In order to better analyze the advantages and disadvantages of the improved algorithm of the present invention, the introduced other improved algorithms were respectively tested under the same data set and test conditions, as shown in table 6 below. The experimental results show that the model 11 adopted by the invention is in the lead in other aspects except that the model is slightly lower in accuracy than the model 5, and the recall ratio is slightly lower than the model 3. The average accuracy rate of the method is obviously better than that of other improved models, and the method is improved by 2% compared with the model 2 with the lowest performance and is improved by 1.7% compared with the model 6 with the highest performance. Further illustrates the feasibility of the algorithm applied to pig face identification detection.

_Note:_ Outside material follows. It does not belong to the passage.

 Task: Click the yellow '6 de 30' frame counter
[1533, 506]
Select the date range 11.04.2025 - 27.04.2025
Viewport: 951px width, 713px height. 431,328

TABLE 6 comparison with other pig face detection algorithm Performance
Figure BDA0003541208470000141
The invention is improved based on the YOLOv5 algorithm. The method specifically adopts a K-Means clustering algorithm with the distance changed to 1-IOU to determine a prior frame, introduces an attention mechanism CA to a backsbone module of the model, provides a new feature fusion BiFPN on a Neck module of the model, and is applied to pig face identification detection. In the experimental environment of the invention and the pig face data set, not only the comparison test was performed on the individual improvement points, but also the comparison test was performed on the algorithms of the multiple improvement points. The improved model 11 is optimal, and the mAP reaches 0.955 which is improved by 2.2% compared with the original algorithm. Therefore, the model 11 improved by the experiment improves the pig face identification precision to a certain extent, and a feasible technical scheme is provided for individual management of live pigs.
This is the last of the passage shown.